Starting at the line that contains "You are a computer-use" and ending at the line that contains "coord(117,216)", give each line below as one string in a JSON list, leaving out any blank lines.

**Records to process:**
:::::
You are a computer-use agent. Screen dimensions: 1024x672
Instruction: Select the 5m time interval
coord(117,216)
:::::
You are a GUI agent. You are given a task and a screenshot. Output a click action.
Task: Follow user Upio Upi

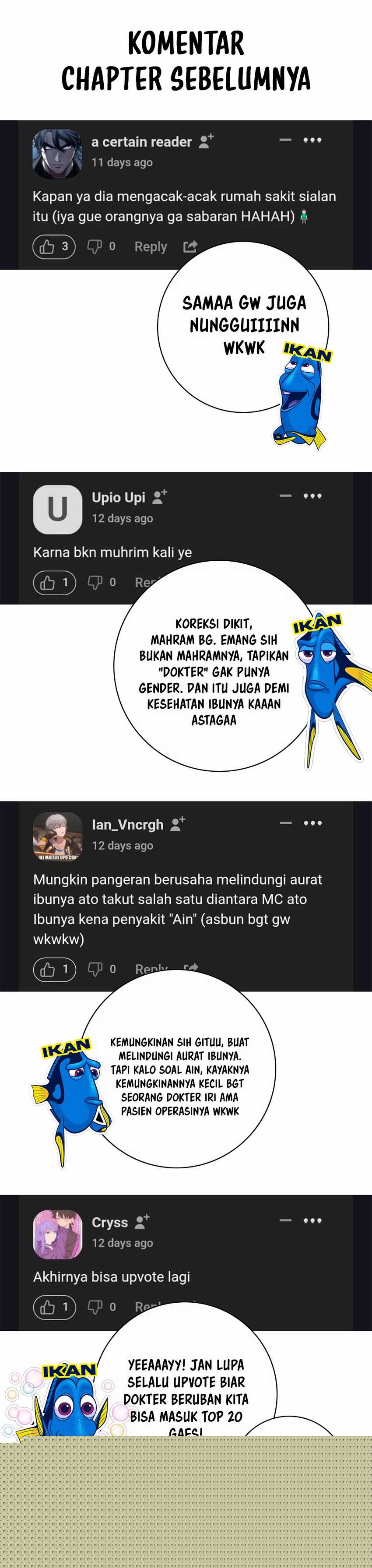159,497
:::::
**Solution for this exercise:**
[
  "You are a computer-use agent. Screen dimensions: 1024x672",
  "Instruction: Select the 5m time interval",
  "coord(117,216)"
]